Source data below:

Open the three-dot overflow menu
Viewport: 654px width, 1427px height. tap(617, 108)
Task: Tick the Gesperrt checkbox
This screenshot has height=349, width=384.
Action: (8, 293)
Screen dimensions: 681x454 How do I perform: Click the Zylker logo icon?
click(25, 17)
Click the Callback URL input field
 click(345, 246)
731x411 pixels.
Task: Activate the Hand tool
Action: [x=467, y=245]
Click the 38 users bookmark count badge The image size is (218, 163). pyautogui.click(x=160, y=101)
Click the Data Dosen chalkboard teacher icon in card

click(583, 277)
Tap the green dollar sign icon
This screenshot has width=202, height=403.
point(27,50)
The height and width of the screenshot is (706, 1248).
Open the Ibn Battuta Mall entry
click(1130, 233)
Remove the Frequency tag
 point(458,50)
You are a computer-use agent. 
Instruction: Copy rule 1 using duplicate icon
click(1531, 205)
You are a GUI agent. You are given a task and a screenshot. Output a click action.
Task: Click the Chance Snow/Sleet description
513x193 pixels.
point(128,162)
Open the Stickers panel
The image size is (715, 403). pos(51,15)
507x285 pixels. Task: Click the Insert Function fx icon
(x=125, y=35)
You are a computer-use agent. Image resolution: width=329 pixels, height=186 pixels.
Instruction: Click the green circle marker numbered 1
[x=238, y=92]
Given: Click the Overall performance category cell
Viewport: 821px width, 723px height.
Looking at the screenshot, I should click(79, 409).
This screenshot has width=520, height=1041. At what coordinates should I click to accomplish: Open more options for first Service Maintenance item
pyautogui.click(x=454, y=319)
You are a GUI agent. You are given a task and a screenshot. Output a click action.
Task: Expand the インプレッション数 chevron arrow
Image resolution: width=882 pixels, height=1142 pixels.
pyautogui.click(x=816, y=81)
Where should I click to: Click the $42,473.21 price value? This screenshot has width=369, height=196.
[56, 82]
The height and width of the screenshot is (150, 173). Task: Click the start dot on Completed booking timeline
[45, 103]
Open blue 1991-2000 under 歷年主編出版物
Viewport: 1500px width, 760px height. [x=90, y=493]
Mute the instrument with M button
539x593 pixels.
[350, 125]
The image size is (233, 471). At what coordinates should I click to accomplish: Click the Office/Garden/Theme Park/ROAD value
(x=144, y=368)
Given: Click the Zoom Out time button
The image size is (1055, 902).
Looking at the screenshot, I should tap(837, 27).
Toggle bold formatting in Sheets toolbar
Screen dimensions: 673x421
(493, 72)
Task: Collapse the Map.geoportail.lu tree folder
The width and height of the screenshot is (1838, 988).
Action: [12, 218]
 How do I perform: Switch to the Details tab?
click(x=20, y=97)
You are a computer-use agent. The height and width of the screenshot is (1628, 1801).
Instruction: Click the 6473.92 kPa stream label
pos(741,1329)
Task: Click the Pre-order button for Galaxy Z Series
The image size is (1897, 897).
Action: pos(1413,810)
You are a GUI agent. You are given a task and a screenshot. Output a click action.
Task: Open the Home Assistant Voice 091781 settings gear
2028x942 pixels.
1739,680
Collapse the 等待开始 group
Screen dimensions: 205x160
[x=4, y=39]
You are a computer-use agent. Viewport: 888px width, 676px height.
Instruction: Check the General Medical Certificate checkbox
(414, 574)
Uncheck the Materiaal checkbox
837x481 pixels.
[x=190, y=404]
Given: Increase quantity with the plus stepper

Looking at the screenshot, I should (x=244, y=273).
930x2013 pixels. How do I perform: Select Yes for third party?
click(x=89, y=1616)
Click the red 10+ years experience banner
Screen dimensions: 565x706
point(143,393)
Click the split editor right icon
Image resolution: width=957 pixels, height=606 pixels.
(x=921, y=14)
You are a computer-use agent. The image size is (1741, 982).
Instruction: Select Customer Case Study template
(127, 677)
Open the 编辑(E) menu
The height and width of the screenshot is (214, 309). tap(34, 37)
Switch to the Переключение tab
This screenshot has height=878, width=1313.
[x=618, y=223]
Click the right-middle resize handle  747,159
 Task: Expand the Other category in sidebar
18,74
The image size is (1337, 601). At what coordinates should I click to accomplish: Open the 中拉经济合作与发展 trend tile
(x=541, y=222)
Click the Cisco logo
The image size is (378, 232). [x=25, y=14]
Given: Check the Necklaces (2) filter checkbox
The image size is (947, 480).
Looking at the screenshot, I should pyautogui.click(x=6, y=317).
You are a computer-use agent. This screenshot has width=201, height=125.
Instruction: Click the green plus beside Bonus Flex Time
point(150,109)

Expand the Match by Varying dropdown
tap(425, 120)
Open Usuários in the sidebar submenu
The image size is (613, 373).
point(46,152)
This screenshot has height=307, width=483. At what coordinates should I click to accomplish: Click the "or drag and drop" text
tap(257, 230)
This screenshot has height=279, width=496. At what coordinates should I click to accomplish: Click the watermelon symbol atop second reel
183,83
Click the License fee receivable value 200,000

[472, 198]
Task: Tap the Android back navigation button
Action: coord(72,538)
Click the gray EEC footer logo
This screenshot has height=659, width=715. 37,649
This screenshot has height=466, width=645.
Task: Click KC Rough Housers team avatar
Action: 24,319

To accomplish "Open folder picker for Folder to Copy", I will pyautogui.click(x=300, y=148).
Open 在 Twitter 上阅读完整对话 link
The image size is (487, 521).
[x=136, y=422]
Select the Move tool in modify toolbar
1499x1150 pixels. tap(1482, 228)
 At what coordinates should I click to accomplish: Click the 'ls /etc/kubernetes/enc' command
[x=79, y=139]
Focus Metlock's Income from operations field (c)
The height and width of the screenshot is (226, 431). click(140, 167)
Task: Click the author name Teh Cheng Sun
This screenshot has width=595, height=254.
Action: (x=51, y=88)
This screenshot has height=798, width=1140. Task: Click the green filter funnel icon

End of Source data.

§ Aim of the exercise:
Copy the lines of the data above exactly as written, beginning with the line containing "Screen dimensions: 673x421" and ending with the line containing "You are a computer-use agent. The height", and leave out all other lines.

§ The answer:
Screen dimensions: 673x421
(493, 72)
Task: Collapse the Map.geoportail.lu tree folder
The width and height of the screenshot is (1838, 988).
Action: [12, 218]
 How do I perform: Switch to the Details tab?
click(x=20, y=97)
You are a computer-use agent. The height and width of the screenshot is (1628, 1801).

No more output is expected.